Task objective –
Copy out word for word the stretch of items from the line containing "906x457 pixels. How" through the line containing "(x=834, y=62)", both ends included, and leave out the pictures.

---------- Material provided ----------

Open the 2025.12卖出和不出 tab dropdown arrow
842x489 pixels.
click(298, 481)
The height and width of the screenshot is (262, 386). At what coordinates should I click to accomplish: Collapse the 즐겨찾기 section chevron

----------
---------- Material provided ----------

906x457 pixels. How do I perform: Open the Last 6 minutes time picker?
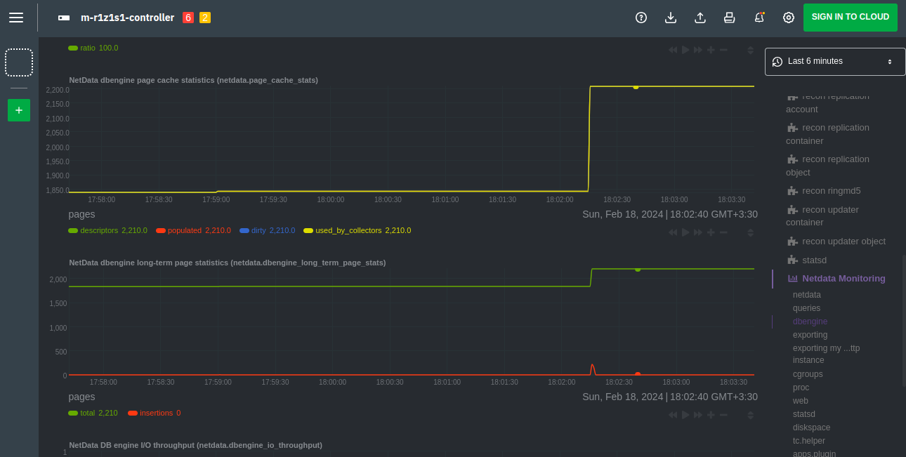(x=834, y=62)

----------
---------- Material provided ----------

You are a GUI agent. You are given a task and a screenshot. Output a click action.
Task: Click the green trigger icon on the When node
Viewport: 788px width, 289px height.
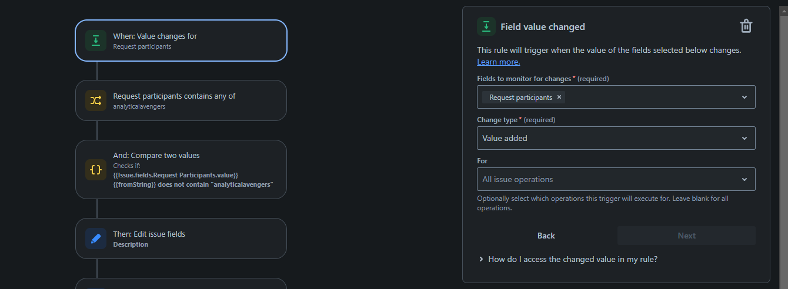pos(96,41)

----------

Answer –
906x457 pixels. How do I perform: Open the Last 6 minutes time picker?
(x=834, y=62)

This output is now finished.